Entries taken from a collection
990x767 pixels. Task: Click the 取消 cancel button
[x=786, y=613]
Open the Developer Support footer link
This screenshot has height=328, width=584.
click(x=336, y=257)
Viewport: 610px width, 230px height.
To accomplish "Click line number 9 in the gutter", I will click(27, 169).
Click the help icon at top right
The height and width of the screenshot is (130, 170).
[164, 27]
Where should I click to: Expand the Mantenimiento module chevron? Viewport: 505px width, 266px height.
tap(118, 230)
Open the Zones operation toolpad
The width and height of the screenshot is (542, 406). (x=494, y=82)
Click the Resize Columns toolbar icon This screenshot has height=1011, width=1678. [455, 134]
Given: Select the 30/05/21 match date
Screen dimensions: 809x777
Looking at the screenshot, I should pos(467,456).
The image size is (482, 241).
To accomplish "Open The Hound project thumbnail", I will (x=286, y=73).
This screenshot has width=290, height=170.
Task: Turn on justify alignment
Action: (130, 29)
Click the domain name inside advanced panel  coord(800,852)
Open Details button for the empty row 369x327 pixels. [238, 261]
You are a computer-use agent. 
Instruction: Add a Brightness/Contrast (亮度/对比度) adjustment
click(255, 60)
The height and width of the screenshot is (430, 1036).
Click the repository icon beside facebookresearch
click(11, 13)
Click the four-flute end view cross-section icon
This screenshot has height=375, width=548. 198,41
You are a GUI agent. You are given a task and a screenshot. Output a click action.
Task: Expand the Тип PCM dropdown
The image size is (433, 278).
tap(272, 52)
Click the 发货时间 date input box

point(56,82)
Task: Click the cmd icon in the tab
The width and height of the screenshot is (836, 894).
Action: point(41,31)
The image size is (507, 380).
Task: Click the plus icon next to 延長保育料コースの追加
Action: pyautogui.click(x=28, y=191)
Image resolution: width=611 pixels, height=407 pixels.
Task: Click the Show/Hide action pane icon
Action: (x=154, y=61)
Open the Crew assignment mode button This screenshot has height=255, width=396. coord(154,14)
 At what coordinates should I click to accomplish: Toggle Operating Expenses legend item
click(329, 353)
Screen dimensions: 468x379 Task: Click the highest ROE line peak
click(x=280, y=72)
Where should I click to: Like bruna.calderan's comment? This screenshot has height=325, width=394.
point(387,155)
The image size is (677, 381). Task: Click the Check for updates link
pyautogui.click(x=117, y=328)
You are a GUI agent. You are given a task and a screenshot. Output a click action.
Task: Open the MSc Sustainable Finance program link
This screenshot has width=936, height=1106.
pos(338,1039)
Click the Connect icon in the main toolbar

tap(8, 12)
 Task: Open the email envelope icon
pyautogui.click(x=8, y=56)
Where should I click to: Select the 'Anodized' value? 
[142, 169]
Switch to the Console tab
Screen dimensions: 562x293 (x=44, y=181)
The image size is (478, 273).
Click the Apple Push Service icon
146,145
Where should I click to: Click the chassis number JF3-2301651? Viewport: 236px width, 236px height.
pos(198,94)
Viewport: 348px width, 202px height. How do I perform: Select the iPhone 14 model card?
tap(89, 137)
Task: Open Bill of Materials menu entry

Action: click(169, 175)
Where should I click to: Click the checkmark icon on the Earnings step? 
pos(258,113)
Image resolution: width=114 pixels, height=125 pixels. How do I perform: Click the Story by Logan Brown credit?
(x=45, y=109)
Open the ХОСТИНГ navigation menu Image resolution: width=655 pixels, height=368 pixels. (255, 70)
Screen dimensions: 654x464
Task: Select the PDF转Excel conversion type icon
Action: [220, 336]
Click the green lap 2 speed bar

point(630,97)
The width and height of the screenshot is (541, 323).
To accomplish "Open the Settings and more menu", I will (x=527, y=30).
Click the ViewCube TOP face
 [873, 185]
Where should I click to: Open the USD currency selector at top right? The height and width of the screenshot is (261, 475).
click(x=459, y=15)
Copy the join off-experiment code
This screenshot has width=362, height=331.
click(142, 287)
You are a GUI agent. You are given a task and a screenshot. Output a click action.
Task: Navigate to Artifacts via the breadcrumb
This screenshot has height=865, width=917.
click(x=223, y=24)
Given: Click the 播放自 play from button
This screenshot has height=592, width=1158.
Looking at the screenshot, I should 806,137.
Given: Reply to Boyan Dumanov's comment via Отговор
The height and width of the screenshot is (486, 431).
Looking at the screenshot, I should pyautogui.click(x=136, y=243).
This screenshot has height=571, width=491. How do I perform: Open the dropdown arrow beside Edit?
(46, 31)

Assignment
All lines in the data above from the one with "Open Details button" through the one with "The height and width of the screenshot is (430, 1036)." must be repeated exactly, and no others.

Result below
Open Details button for the empty row 369x327 pixels. [238, 261]
You are a computer-use agent. 
Instruction: Add a Brightness/Contrast (亮度/对比度) adjustment
click(255, 60)
The height and width of the screenshot is (430, 1036).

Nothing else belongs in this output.